Tuttavia ciò non vieta di supporre una predisposizione naturale
dell’uomo alla matematica, come appunto ci può suggerire la teoria di
Leibniz, dal momento che osservando la realtà che ci circonda
vediamo che è continuamente pervasa dai numeri e da forme
geometriche e organizzata attraverso di essi.
• Tornando al Leibniz, la fama del filosofo come matematico è legata
alla sua sistemazione organica del “calcolo infinitesimale”. Anche se
Newton lo accusò di plagio, i due arrivarono insieme e per strade
differenti allo stesso risultato, infatti già in alcuni appunti di Leibnitz
del 1775 vediamo che utilizzò il calcolo integrale per trovare l'area
dell'insieme di punti delimitato dalla funzione y = x.
Il presupposto del calcolo infinitesimale leibziano si lega alla
elaborazione della geometria di Cartesio e si basa sul concetto di
infinitesimo. Per Leibniz gli infinitesimi sono numeri minori in
valore assoluto di ogni numero reale, diversi da zero; un nuovo tipo
di numeri per i quali Leibniz supponeva continuassero a valere le
ordinarie regole dell'algebra e il che ci rimanda alla sua teoria delle
monadi.
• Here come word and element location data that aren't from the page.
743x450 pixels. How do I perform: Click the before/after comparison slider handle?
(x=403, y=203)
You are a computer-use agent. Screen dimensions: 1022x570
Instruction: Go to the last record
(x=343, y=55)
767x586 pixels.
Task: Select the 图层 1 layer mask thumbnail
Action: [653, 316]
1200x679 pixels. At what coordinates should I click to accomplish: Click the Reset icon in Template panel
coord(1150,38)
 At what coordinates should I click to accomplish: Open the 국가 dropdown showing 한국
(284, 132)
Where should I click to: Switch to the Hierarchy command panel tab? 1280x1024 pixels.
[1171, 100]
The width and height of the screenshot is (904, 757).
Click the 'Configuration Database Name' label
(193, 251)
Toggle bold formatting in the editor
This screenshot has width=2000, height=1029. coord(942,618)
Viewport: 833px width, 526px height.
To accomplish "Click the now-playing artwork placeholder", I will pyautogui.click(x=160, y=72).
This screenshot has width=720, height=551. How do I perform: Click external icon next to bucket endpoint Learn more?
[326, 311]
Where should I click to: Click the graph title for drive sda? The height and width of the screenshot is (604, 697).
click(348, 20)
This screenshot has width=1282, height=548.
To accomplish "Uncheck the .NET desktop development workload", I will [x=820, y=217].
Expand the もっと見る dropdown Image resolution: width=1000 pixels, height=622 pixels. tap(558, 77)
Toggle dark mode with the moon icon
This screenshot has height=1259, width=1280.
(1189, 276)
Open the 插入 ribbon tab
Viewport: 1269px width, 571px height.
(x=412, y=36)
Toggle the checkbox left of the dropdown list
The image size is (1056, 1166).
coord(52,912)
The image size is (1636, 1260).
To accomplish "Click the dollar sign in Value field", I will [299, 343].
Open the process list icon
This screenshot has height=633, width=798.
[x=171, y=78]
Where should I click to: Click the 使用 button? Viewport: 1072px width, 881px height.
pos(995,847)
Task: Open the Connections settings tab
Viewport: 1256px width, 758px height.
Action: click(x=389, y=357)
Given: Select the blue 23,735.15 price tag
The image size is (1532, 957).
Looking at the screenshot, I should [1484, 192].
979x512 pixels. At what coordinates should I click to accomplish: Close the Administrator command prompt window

Con il concetto di infinitesimo fu facile introdurre i
concetti di derivata e di integrale e dedurre le regole di derivazione
e di integrazione arrivando così il calcolo infinitesimale.
Importante fu inoltre il contributo di Leibnitz al calcolo
algebrico, a lui si deve la sistematizzazione del sistema binario,
infatti anche se altri si avvicinarono alla scoperta, fu Leibniz a
rappresentare i numeri binari usando i simboli più semplici da
utilizzare, vale a dire le cifre "0" e "1", e, soprattutto, a descrivere
compiutamente le regole dell'aritmetica binaria, usando tale sistema
inventò una macchina calcolatrice in grado di fare oltre che addizioni e
sottrazioni, moltiplicazioni e divisioni. Per questo contributo
possiamo anche considerarlo il primo teorico dell’informatica
perché il sistema binario è alla base del funzionamento di tutti i
computer moderni.
•
L’amore di Leibniz per la matematica e il suo rigore mentale
lo indussero a cercare di ridurre i giudizi logici ad un calcolus
ratiocinator, utilizzando non più le lingue naturali inesatte,
ma un linguaggio formale simile a quello matematico
(mathesis universalis). In questo modo ogni controversia tra
gli uomini avrebbe potuto essere risolta semplicemente
calcolando e si sarebbe potuti giungere a enunciati
universalmente validi.
• Giuseppe Peano maestro del pensiero formale battezzò nel
1898 l’impianto teorico di Leibniz come”..uno dei più
meravigliosi programmi di ricerca progressivi nella storia
della conoscenza umana, la logica matematica”.